Los católicos sentimos una especial predilección por las imágenes sagradas; lo cual, a veces, es criticado por otras confesiones cristianas. Puede que la raíz de esas críticas esté fundamentada y tengamos que aceptar algún error en nuestra manera de buscar las imágenes como un «enganche» hacia la interioridad personal y hacia lo trascendente. Es cierto que algunos católicos aceptan la imaginería como algo cercano a la magia o la superstición, pero esto no insulta a la imagen en sí misma, sino que es síntoma de una mala formación recibida por esos cristianos.

Cuando miramos una imagen debemos mirar en ella lo que representa y no la materialidad de la misma, de la madera, del mármol o del lienzo que la sustenta. Debemos recordar a todos aquellos que la han mirado antes de nosotros, que han rezado ante ella, porque en ellos, en esos antepasados nuestros, nos conectamos con una realidad metafísica que nos engloba y nos impacta de tal manera que cambia nuestra existencia. La imagen es intemporal y conecta con lo intemporal; y eso lo saben muchos de nuestros católicos. De ahí proviene el éxito de la religiosidad popular que nos engancha directamente con los siglos precedentes.

Son muchos los que en contacto con la imagen se sienten vinculados a todos los que antes que ellos han tocado o mirado la escena. Y esos a los que se sienten vinculados son sus abuelos, sus padres o perfectos desconocidos que también han vivido lo mismo que viven ellos en ese momento. Al contemplar la imagen devocional de una ciudad recordamos la multitud de peticiones que se le han hecho a lo largo de los siglos, las vivencias que ha provocado, los sentimientos que ha generado; ante ella han rezado reyes y campesinos, constructores y sirvientes, clérigos y seglares. Y, ante ella, han sentido nuevas realidades que sabemos que vamos a sentir. Por eso, nuestras imágenes están rodeadas de aquellos que ponen en funcionamiento nuestros sentidos; es la explosión de los sentidos. Es la belleza de la escultura que perciben nuestros ojos, es el incienso que la coloca en penumbra y que huele nuestra nariz, es el tacto suave o áspero de la madera que nuestras manos captan.

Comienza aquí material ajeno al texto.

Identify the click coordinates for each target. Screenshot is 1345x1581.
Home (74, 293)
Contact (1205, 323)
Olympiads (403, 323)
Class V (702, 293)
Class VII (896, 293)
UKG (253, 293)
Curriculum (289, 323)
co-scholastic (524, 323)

Por eso, podemos decir que las imágenes son «vehículo» de la interioridad. Son vehículo como lo es un coche que es material por fuera, pero alberga dentro a personas que viven y piensan; como lo es el excipiente de un medicamento que permite que podemos meter en nuestra boca esos pocos miligramos, que de otra forma ni siquiera veríamos. Las imágenes y la religiosidad popular están íntimamente unidas porque el pueblo fiel comprende, sabe y percibe lo que la vista no puede comprender, saber y percibir.

El primero en comprender el valor inmaterial de ese tipo de vivencia religiosa fue Pablo VI en la Evangelii nuntiandi, pero el papa Francisco ha retomado con vigor y energía el mismo tema en la Evangelii gaudium. Con ellos y desde ellos hemos de afirmar que no solo las imágenes sino todo lo que les rodea engloba un universo ignoto para muchos cristianos. Será bueno reflexionar poco a poco sobre estas cosas de las que estamos hablando porque nos pueden servir como punto de partida y de apoyo para la nueva evangelización que necesita nuestro continente.